Records for processing |

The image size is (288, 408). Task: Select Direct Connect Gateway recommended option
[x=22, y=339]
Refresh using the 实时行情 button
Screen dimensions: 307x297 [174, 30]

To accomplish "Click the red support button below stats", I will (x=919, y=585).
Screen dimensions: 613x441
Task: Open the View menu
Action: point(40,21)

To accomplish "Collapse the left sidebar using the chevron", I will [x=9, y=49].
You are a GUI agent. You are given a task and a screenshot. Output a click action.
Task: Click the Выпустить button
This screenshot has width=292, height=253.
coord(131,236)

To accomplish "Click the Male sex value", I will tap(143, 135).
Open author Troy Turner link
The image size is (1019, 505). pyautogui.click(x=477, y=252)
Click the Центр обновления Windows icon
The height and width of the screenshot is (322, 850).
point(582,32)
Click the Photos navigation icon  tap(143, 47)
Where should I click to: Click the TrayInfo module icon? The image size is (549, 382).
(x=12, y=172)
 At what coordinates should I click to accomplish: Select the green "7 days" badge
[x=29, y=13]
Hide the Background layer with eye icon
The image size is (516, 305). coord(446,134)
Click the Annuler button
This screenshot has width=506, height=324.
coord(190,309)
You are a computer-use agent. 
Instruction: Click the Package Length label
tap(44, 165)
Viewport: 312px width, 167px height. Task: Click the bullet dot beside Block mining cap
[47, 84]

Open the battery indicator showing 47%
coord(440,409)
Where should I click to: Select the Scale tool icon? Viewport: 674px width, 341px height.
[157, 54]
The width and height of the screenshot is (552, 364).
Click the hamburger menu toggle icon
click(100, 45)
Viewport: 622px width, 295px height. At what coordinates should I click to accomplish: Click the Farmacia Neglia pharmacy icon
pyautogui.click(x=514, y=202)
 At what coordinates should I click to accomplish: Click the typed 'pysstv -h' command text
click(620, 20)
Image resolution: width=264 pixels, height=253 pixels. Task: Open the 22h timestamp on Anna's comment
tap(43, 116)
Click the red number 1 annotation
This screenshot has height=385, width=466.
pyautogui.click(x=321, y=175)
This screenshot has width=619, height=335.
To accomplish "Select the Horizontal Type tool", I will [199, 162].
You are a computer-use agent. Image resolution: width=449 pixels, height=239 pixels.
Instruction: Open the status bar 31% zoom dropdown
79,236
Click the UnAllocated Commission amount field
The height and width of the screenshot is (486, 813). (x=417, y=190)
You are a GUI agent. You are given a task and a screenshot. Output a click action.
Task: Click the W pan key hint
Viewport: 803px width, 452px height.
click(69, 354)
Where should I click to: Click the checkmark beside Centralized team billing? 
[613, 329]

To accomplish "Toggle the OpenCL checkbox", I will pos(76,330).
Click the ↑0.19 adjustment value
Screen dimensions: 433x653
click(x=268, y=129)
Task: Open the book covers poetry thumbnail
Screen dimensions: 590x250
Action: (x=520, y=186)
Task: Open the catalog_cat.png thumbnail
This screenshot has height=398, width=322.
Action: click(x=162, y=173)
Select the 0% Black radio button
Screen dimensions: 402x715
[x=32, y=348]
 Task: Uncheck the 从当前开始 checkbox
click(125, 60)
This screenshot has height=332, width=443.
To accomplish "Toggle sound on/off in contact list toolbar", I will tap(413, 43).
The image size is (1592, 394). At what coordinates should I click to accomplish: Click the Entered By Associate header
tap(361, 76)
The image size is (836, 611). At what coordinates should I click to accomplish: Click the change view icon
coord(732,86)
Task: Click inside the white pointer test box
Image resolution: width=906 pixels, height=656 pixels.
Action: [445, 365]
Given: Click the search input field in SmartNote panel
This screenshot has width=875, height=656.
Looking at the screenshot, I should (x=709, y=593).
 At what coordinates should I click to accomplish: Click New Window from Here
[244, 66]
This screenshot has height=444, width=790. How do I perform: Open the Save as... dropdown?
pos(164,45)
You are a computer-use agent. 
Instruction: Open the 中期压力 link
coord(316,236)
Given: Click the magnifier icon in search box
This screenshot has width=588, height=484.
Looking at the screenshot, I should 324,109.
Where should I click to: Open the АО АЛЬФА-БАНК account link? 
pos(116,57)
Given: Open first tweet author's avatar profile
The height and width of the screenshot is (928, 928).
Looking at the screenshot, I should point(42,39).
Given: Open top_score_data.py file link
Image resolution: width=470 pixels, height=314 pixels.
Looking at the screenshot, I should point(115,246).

Brief | Copy out all the records exactly.

Task solution |
The image size is (288, 408). Task: Select Direct Connect Gateway recommended option
[x=22, y=339]
Refresh using the 实时行情 button
Screen dimensions: 307x297 [174, 30]

To accomplish "Click the red support button below stats", I will (x=919, y=585).
Screen dimensions: 613x441
Task: Open the View menu
Action: point(40,21)

To accomplish "Collapse the left sidebar using the chevron", I will [x=9, y=49].
You are a GUI agent. You are given a task and a screenshot. Output a click action.
Task: Click the Выпустить button
This screenshot has width=292, height=253.
coord(131,236)

To accomplish "Click the Male sex value", I will tap(143, 135).
Open author Troy Turner link
The image size is (1019, 505). pyautogui.click(x=477, y=252)
Click the Центр обновления Windows icon
The height and width of the screenshot is (322, 850).
point(582,32)
Click the Photos navigation icon  tap(143, 47)
Where should I click to: Click the TrayInfo module icon? The image size is (549, 382).
(x=12, y=172)
 At what coordinates should I click to accomplish: Select the green "7 days" badge
[x=29, y=13]
Hide the Background layer with eye icon
The image size is (516, 305). coord(446,134)
Click the Annuler button
This screenshot has width=506, height=324.
coord(190,309)
You are a computer-use agent. 
Instruction: Click the Package Length label
tap(44, 165)
Viewport: 312px width, 167px height. Task: Click the bullet dot beside Block mining cap
[47, 84]

Open the battery indicator showing 47%
coord(440,409)
Where should I click to: Select the Scale tool icon? Viewport: 674px width, 341px height.
[157, 54]
The width and height of the screenshot is (552, 364).
Click the hamburger menu toggle icon
click(100, 45)
Viewport: 622px width, 295px height. At what coordinates should I click to accomplish: Click the Farmacia Neglia pharmacy icon
pyautogui.click(x=514, y=202)
 At what coordinates should I click to accomplish: Click the typed 'pysstv -h' command text
click(620, 20)
Image resolution: width=264 pixels, height=253 pixels. Task: Open the 22h timestamp on Anna's comment
tap(43, 116)
Click the red number 1 annotation
This screenshot has height=385, width=466.
pyautogui.click(x=321, y=175)
This screenshot has width=619, height=335.
To accomplish "Select the Horizontal Type tool", I will [199, 162].
You are a computer-use agent. Image resolution: width=449 pixels, height=239 pixels.
Instruction: Open the status bar 31% zoom dropdown
79,236
Click the UnAllocated Commission amount field
The height and width of the screenshot is (486, 813). (x=417, y=190)
You are a GUI agent. You are given a task and a screenshot. Output a click action.
Task: Click the W pan key hint
Viewport: 803px width, 452px height.
click(69, 354)
Where should I click to: Click the checkmark beside Centralized team billing? 
[613, 329]

To accomplish "Toggle the OpenCL checkbox", I will pos(76,330).
Click the ↑0.19 adjustment value
Screen dimensions: 433x653
click(x=268, y=129)
Task: Open the book covers poetry thumbnail
Screen dimensions: 590x250
Action: (x=520, y=186)
Task: Open the catalog_cat.png thumbnail
This screenshot has height=398, width=322.
Action: click(x=162, y=173)
Select the 0% Black radio button
Screen dimensions: 402x715
[x=32, y=348]
 Task: Uncheck the 从当前开始 checkbox
click(125, 60)
This screenshot has height=332, width=443.
To accomplish "Toggle sound on/off in contact list toolbar", I will tap(413, 43).
The image size is (1592, 394). At what coordinates should I click to accomplish: Click the Entered By Associate header
tap(361, 76)
The image size is (836, 611). At what coordinates should I click to accomplish: Click the change view icon
coord(732,86)
Task: Click inside the white pointer test box
Image resolution: width=906 pixels, height=656 pixels.
Action: [445, 365]
Given: Click the search input field in SmartNote panel
This screenshot has width=875, height=656.
Looking at the screenshot, I should (x=709, y=593).
 At what coordinates should I click to accomplish: Click New Window from Here
[244, 66]
This screenshot has height=444, width=790. How do I perform: Open the Save as... dropdown?
pos(164,45)
You are a computer-use agent. 
Instruction: Open the 中期压力 link
coord(316,236)
Given: Click the magnifier icon in search box
This screenshot has width=588, height=484.
Looking at the screenshot, I should 324,109.
Where should I click to: Open the АО АЛЬФА-БАНК account link? 
pos(116,57)
Given: Open first tweet author's avatar profile
The height and width of the screenshot is (928, 928).
Looking at the screenshot, I should point(42,39).
Given: Open top_score_data.py file link
Image resolution: width=470 pixels, height=314 pixels.
Looking at the screenshot, I should point(115,246).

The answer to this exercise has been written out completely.